The first attempt came a few years ago with painting classes. Before taking these classes, painting had seemed so easy, the high price of paintings themselves unfathomable. And then I stood at an easel before a blank sheet facing a variety of forms in light and shadow, charcoal vine in hand, and I learned what unfathomable really meant. Each class lasted three hours on a Saturday afternoon, and I would drag home exhausted, eyes barely open. I have studiously avoided painting and drawing since then, preferring easier creative pursuits, like sewing and knitting and writing. But my daughter is an artist, and at her urging, I recently bought a sketch pad, a pack of vines. I promised to try again. She tells me to save what I make, not to destroy it, and to learn from it. She tells me to draw large, not small, and to leave my mark.

And if you read last week, you will also know that she told me to sign up both of us for metalsmithing. Virtually powerless to resist her (reasonable) demands, I did, and it has turned into a pleasure. Fittingly enough, Tuesday’s class — our third — involved crafting circles. Bangles, that is, and stamped ones at that.  Mine is unfinished, but here it is.

bangle

Looking at it, you may be struck by just how unspectacular and very ordinary it is. If you are struck by those thoughts, it is clear that you have never taken a metalsmithing class.
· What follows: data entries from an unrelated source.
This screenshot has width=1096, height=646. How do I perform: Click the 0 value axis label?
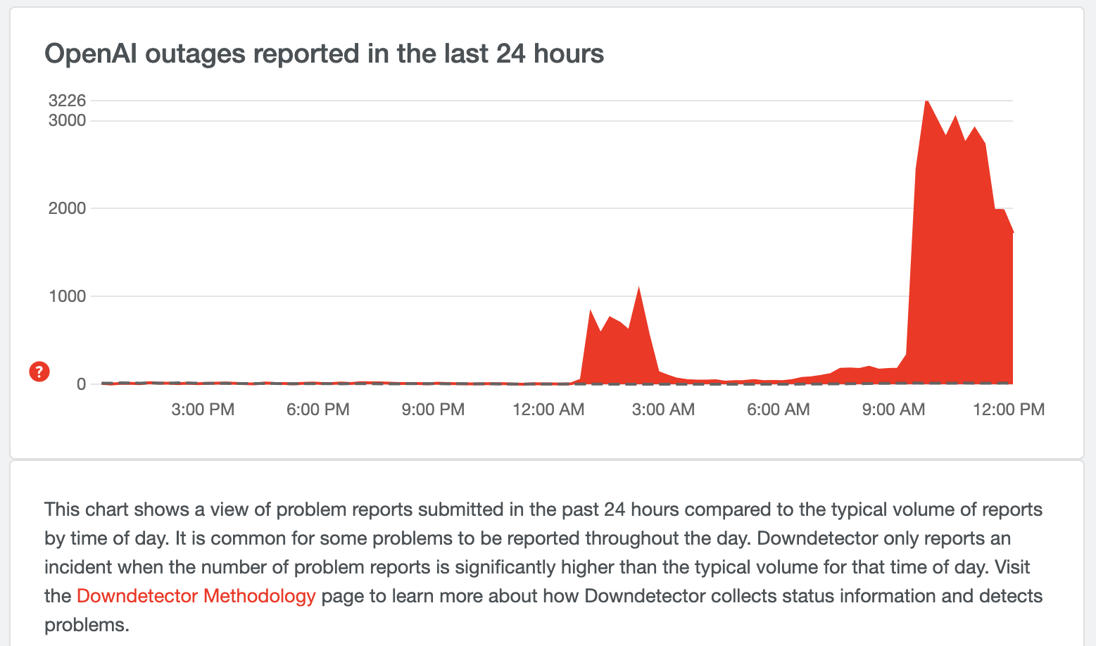tap(82, 384)
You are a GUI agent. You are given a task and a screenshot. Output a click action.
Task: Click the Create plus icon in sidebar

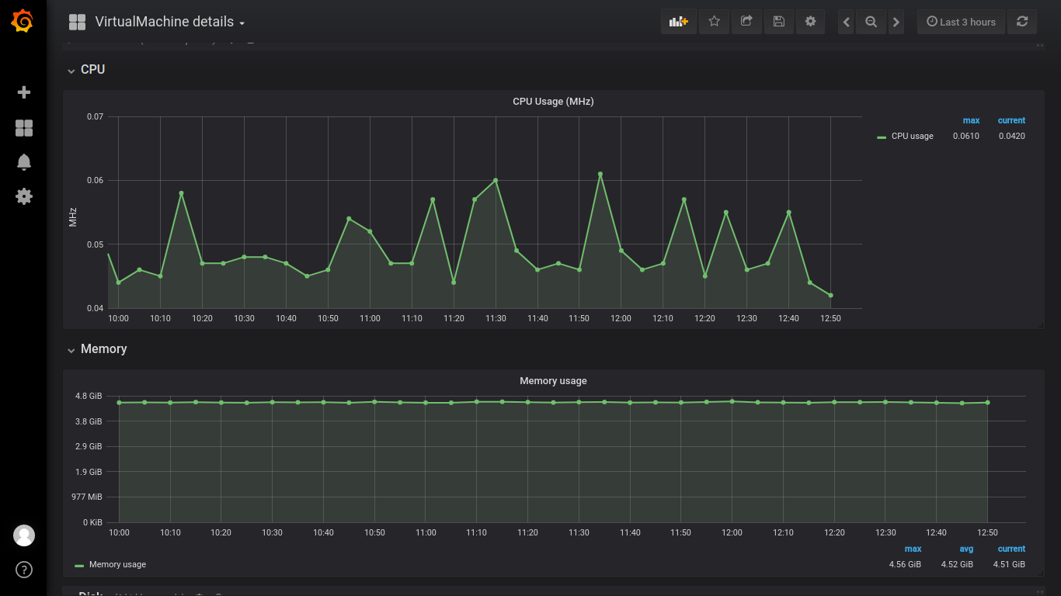pyautogui.click(x=24, y=92)
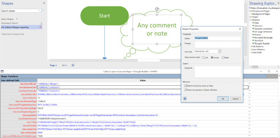Switch to the Page-1 tab
The width and height of the screenshot is (280, 138).
coord(53,66)
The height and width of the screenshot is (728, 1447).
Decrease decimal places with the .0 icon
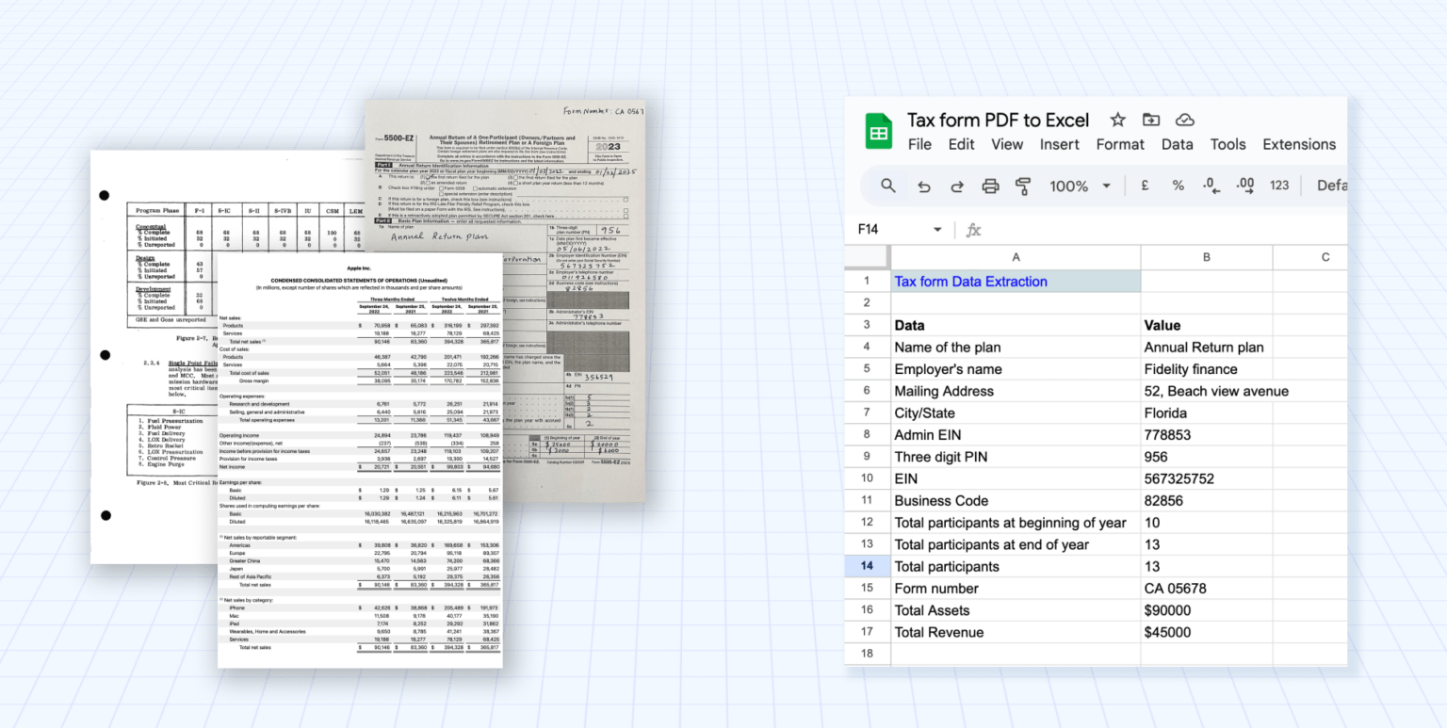tap(1211, 186)

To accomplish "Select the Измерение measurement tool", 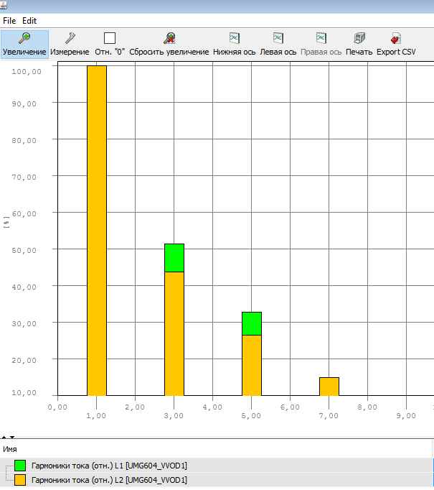I will [x=70, y=44].
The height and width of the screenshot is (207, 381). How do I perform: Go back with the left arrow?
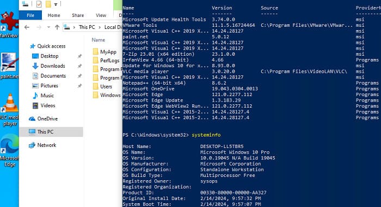click(27, 27)
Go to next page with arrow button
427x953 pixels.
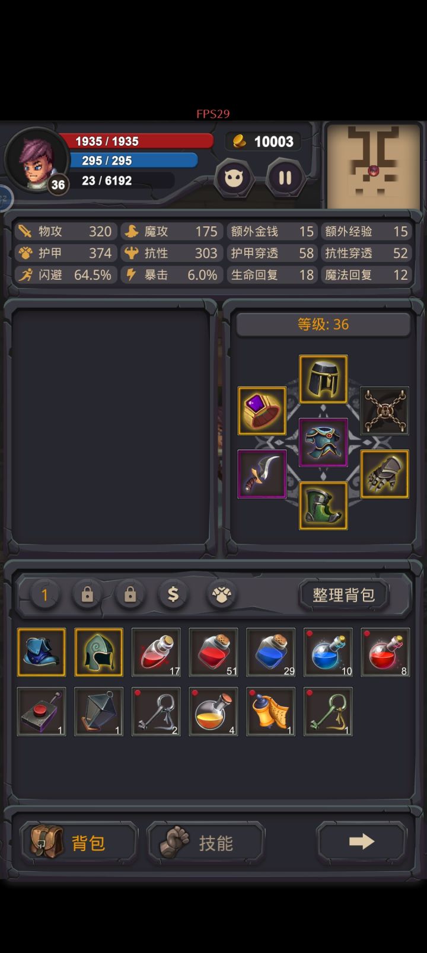coord(362,842)
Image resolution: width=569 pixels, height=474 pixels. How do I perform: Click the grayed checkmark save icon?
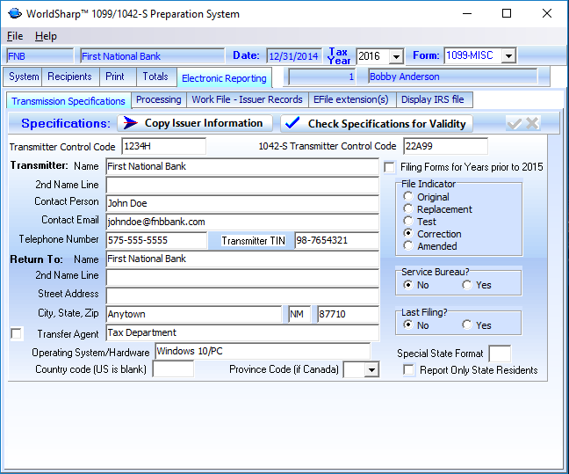tap(515, 123)
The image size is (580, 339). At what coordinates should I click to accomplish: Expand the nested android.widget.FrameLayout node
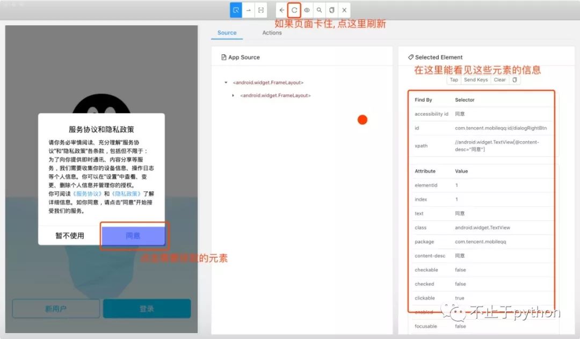[x=233, y=96]
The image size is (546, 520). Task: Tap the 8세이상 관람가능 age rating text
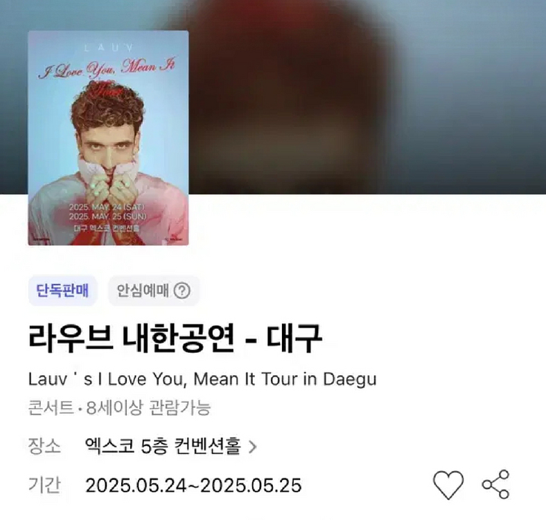click(x=148, y=408)
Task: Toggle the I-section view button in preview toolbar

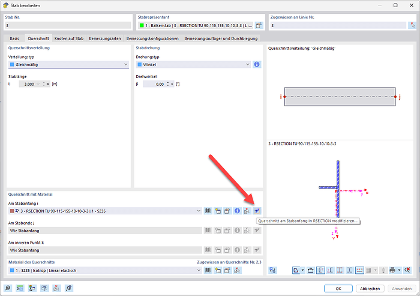Action: coord(340,270)
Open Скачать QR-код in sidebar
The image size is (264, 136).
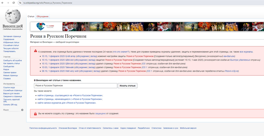point(10,105)
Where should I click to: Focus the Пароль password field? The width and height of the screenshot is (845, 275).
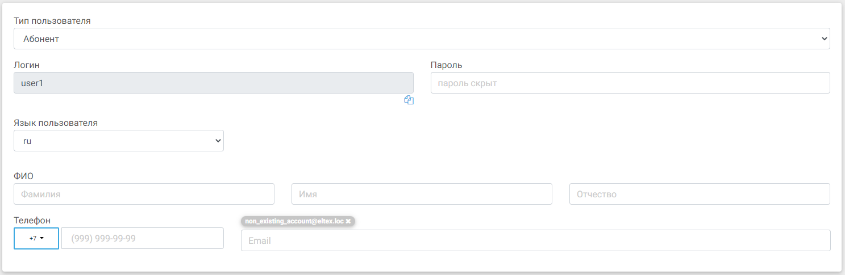630,83
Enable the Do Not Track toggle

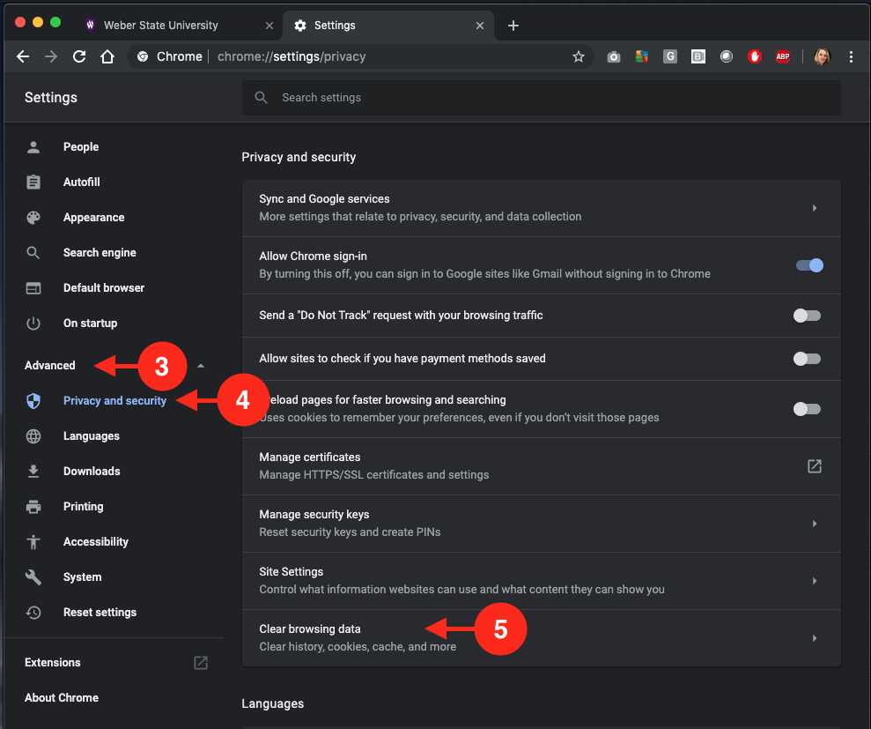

For if you had, you would recognize the process that led to this simple bangle.

This bracelet began as part of a sheet of 18 gauge brass. Our class had a single sheet of brass wide enough for bracelets, so our teacher cleaved it off and rationed it out into one-half inch wide strips. Since I planned to stamp the brass, I first had to do some annealing — heating the metal to make it more malleable. So the strip went on its side into some aquarium rocks, and a butane torch went into my right hand, and I slowly waved the torch back and forth over the metal until it turned a dusty red. It goes into a water bath (complete with a satisfying sizzle) and then the pickle, an acid bath that remains heated in a crock pot.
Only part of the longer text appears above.